Records for the exercise:
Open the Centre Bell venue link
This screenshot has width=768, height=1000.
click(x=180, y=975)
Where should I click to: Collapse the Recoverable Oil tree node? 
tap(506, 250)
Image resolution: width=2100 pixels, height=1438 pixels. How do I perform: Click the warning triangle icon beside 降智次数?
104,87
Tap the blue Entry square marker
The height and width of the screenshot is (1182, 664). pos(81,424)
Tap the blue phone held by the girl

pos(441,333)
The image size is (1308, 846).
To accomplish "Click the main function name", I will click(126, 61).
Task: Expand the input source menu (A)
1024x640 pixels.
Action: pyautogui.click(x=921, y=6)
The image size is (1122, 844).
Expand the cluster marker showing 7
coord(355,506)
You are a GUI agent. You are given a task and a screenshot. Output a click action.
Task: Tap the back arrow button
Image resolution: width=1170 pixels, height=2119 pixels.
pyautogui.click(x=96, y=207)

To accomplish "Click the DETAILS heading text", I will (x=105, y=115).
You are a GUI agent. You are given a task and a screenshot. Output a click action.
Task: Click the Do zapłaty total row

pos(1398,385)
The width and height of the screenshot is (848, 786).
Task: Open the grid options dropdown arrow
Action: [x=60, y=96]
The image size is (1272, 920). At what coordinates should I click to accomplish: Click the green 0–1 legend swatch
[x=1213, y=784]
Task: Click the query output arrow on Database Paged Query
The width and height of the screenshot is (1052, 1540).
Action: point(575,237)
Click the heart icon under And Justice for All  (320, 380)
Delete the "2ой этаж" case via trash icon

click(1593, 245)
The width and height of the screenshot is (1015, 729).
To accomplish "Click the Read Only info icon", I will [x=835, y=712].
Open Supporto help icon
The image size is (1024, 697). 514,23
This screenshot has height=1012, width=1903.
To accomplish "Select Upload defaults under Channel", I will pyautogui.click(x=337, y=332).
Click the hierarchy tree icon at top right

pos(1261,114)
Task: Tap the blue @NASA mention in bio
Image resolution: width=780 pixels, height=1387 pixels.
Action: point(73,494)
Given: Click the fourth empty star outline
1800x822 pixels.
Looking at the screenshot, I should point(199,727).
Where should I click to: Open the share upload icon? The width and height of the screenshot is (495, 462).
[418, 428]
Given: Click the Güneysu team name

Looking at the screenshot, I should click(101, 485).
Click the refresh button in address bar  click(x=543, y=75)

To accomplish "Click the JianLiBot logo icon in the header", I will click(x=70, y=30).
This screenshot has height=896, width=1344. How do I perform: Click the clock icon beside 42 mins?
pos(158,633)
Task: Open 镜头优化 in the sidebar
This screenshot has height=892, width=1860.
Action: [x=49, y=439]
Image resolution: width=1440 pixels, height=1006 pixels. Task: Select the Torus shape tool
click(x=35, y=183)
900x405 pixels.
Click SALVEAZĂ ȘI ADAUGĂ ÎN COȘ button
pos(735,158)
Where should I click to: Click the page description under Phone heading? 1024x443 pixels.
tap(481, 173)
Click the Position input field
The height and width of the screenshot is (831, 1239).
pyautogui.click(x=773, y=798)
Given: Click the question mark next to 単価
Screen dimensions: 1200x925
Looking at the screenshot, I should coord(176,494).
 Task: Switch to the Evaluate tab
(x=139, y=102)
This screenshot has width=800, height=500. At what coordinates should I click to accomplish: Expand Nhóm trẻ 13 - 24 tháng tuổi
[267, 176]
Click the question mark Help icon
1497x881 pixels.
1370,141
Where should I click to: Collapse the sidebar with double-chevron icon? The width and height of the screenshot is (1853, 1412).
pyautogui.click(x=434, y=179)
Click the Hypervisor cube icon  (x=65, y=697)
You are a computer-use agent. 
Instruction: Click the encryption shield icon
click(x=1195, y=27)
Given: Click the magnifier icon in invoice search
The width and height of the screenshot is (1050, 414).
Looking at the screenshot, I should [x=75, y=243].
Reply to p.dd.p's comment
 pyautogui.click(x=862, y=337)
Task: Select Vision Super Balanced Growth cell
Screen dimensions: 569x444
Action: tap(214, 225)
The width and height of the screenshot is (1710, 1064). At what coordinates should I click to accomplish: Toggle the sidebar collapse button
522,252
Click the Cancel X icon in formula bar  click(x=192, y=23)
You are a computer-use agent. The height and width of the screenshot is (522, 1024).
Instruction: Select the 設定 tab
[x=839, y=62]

Problem to work on: In the entries above, find the line with "Image resolution: width=2100" and the line with "Task: Tap the back arrow button", then restate word for word both of them and every line between, with nothing more.

Task answer:
Image resolution: width=2100 pixels, height=1438 pixels. How do I perform: Click the warning triangle icon beside 降智次数?
104,87
Tap the blue Entry square marker
The height and width of the screenshot is (1182, 664). pos(81,424)
Tap the blue phone held by the girl

pos(441,333)
The image size is (1308, 846).
To accomplish "Click the main function name", I will click(126, 61).
Task: Expand the input source menu (A)
1024x640 pixels.
Action: pyautogui.click(x=921, y=6)
The image size is (1122, 844).
Expand the cluster marker showing 7
coord(355,506)
You are a GUI agent. You are given a task and a screenshot. Output a click action.
Task: Tap the back arrow button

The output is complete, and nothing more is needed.